Records from a data source:
- Opening Delimiter -

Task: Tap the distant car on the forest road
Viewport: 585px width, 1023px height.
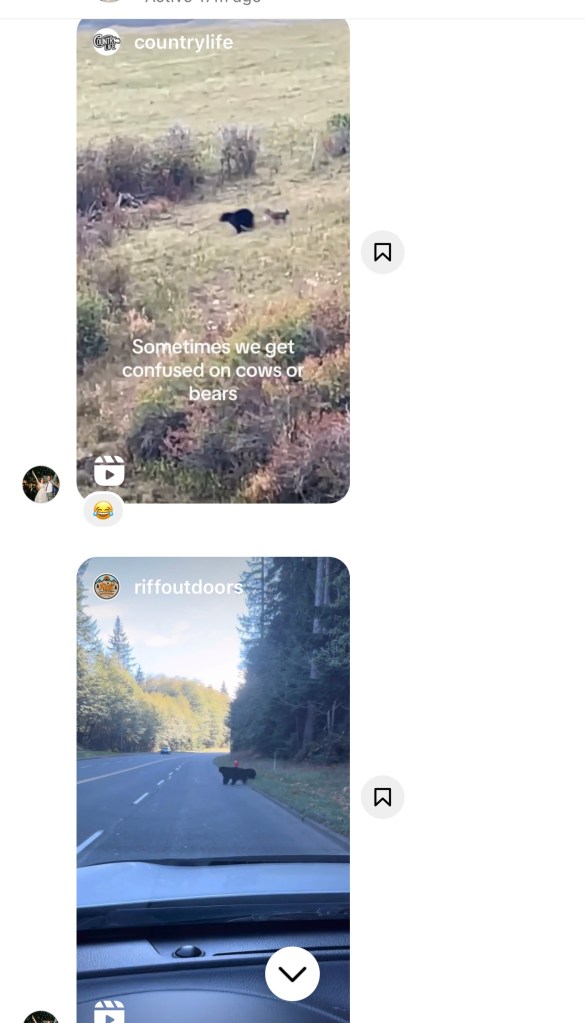Action: tap(166, 750)
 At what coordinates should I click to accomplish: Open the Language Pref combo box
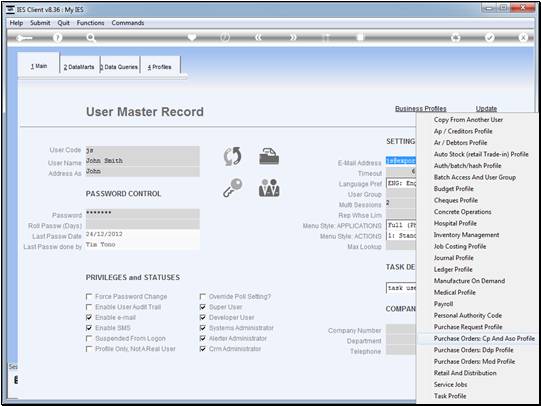tap(401, 184)
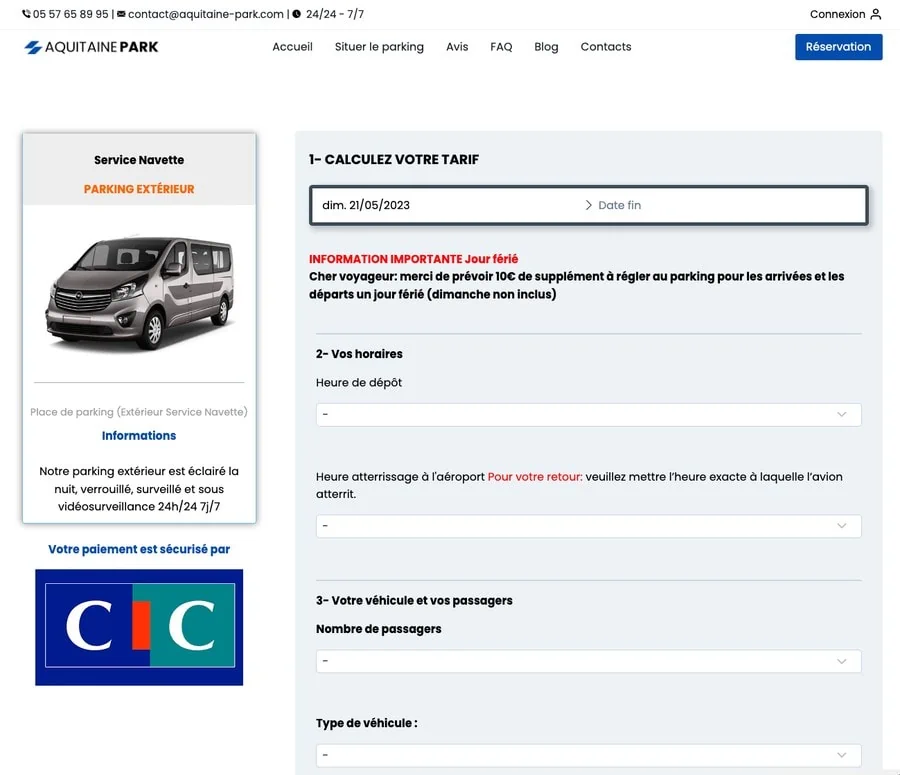Click the CIC secure payment logo
The width and height of the screenshot is (900, 775).
pyautogui.click(x=139, y=627)
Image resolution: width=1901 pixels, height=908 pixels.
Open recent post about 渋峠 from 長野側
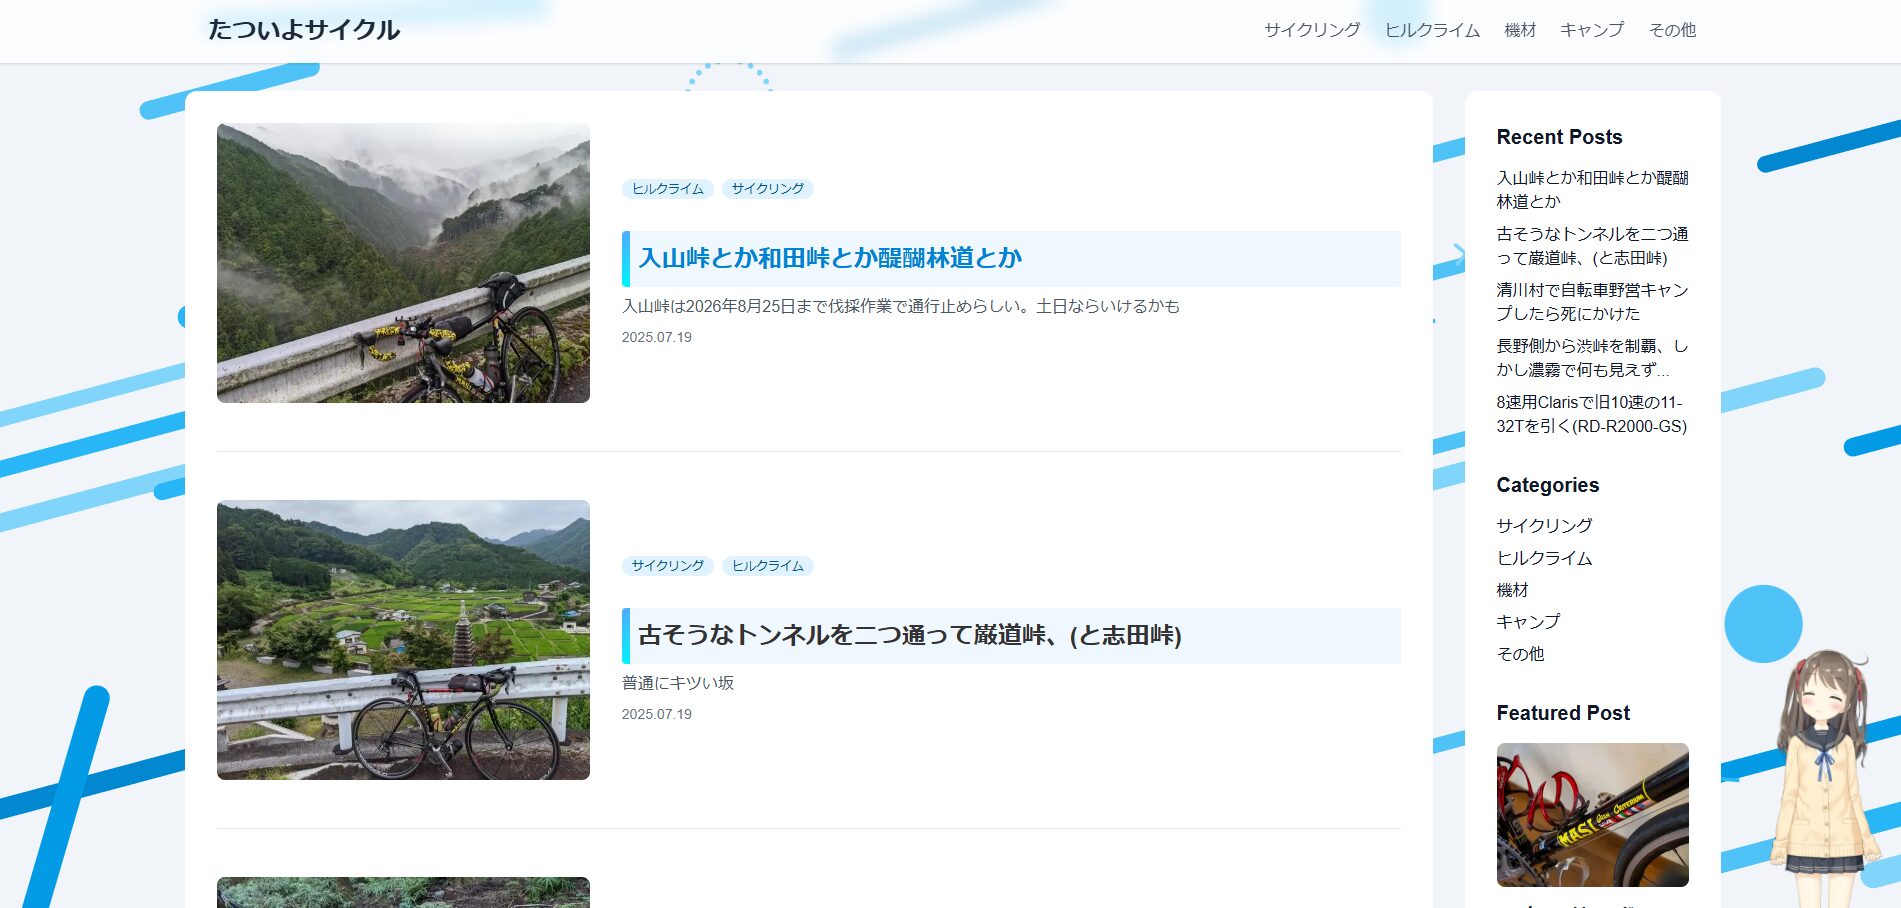(1591, 358)
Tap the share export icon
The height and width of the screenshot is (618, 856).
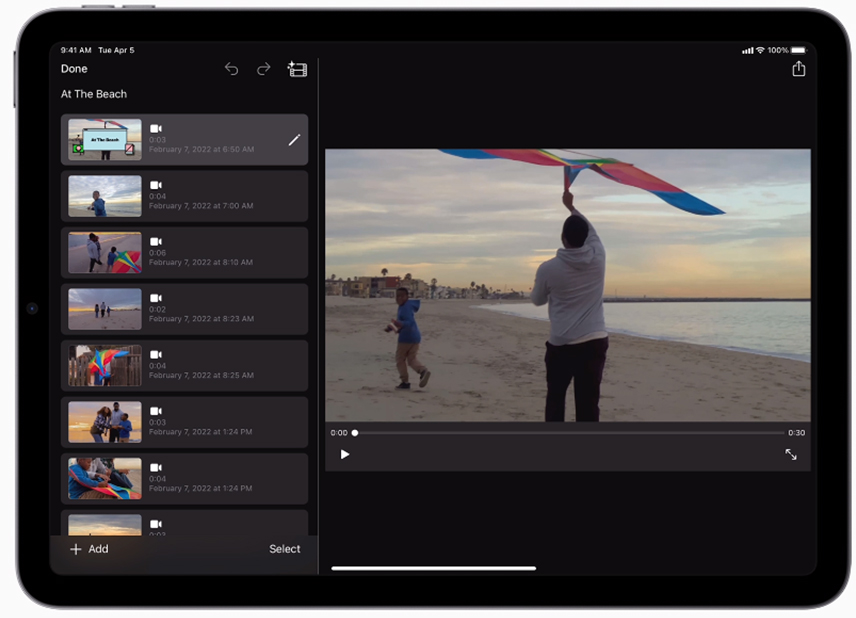click(798, 69)
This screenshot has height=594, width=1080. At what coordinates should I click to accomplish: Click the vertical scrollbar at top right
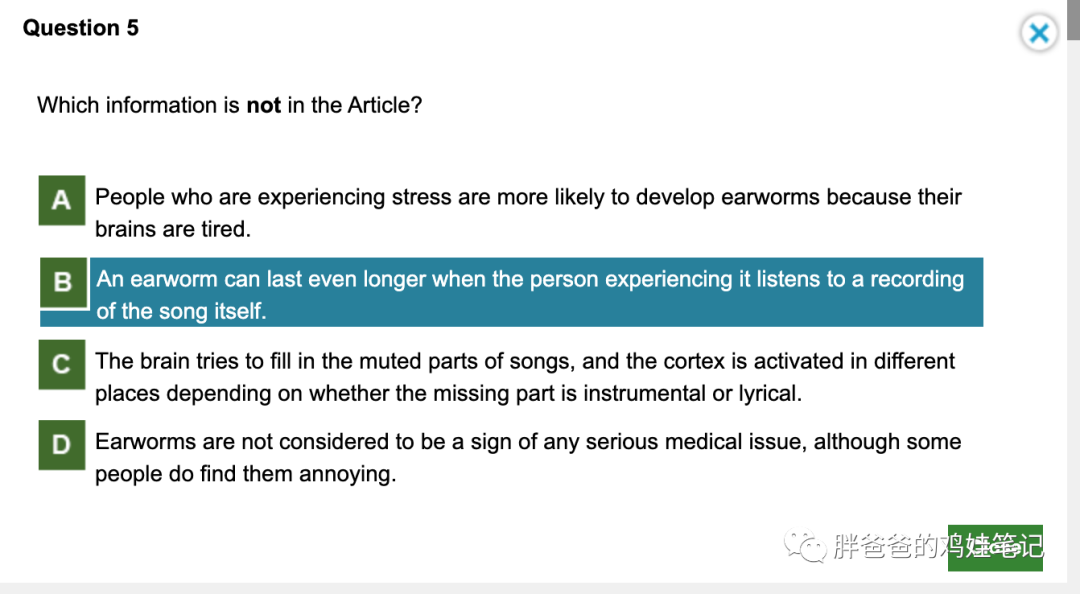tap(1073, 20)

- Closing Delimiter -

Problem to work on: Do not include pictures. Copy only the lines running from the line with "Image resolution: width=1901" through the last line of the records, exactly as they appear.

Exercise answer:
Image resolution: width=1901 pixels, height=908 pixels.
Open recent post about 渋峠 from 長野側
(1591, 358)
Tap the share export icon
The height and width of the screenshot is (618, 856).
click(798, 69)
This screenshot has height=594, width=1080. At what coordinates should I click to accomplish: Click the vertical scrollbar at top right
tap(1073, 20)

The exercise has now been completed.